Extending credit to a business customer is more than a mere courtesy. It’s a decision, and ultimately a policy, that can impact your company in both positive and negative ways. On the positive side, it’s a way to solidify and deepen business relationships by helping your customers procure the products and services they need to maintain timetables and uphold their end of the business bargain. However, on the negative side are the inherent risks that come with the practice of extending credit. Finance departments know all too well how much damage overdue invoices can do to the financial health of their companies. They understand that their ability to pay their own bills can be put in jeopardy by late- and non-payers.
But, the negatives that can accompany B2B credit can largely be avoided if you complete the following to-do list – critical tasks that can help you accurately size up the financial health of your business customers.
To-Do #1: Ensure the business is actually what it claims to be – This can be accomplished by confirming company credentials such as its annual revenue, location, number of employees, years in business, etc. You might consider requiring the completion of a customer application that contains all pertinent company information, financial history and bank and trade payment references. This will give you a good overview of the customer’s current situation. But, don’t just rely on information supplied by your customer. Check at least three references and see whether their comments are accurate. If they are not, proceed with caution.
To-Do #2: Properly assess the business’ payment/credit history – A customer’s payment history is one of the best predictors of future behavior and providing it should be a requirement. If the customer refuses or finds providing that detail a challenge, red flags should go up. You can also use credit evaluation tools such as a business credit report or principal credit report to streamline this process.

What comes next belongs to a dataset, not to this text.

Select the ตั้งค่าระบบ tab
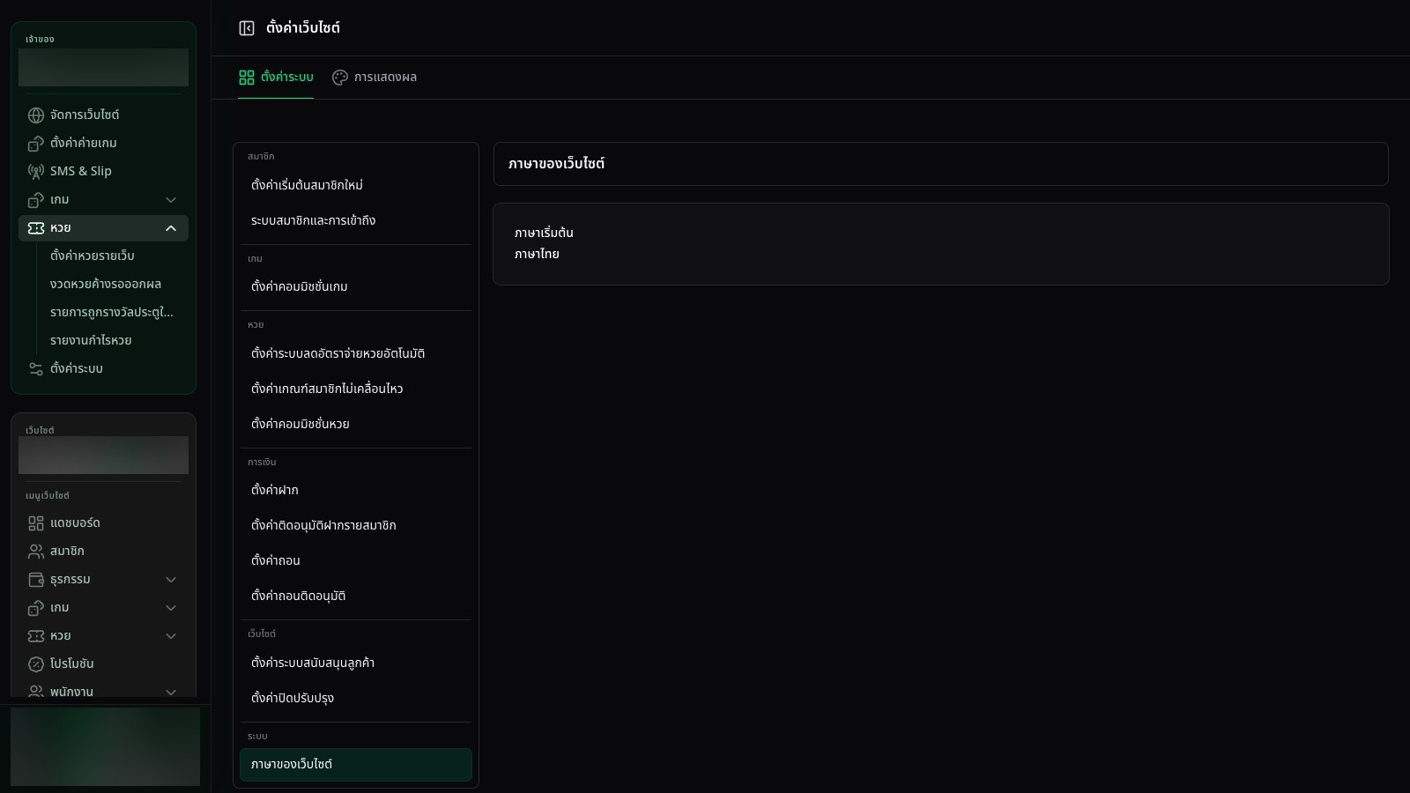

To-Do #3: Look for issues that could affect the business’ ability to pay – This is another area where a business credit report can be of assistance. The goal is to uncover any hidden factors that could negatively impact the customer’s financial behavior going forward, such as lawsuits, past bankruptcies, pending judgements and regulatory citations. And, public information can play a helpful role here as well. Check news outlets and social media platforms for reviews and other relevant information about the customers. Finally, take the customer’s responsiveness into account when furnishing all of this information to you. If they seem reluctant or unresponsive to phone calls and emails, they may not be a good risk.
To-Do #4: Determine the amount credit and terms you are willing to extend – One of the most effective ways to reduce risk is to restrict how much credit you will extend to a customer. Look at things like their annual sales and debt-to-asset ratio to make this determination. You can protect yourself even further by adjusting interest rates, minimum payments and terms based on the customer’s financial metrics. Alternatively, you can structure terms in a way that a customer can “earn” more credit and less restrictive terms as they go. Whatever requirement you come up with, take note of the company’s reaction to them. If they hesitate or try to negotiate things that are more in their own favor, think twice before proceeding.
Checking off the items on this to-do list and using some of the credit reporting tools that are readily available to you will go a long way toward mitigating your B2B credit risk and ensuring successful credit management.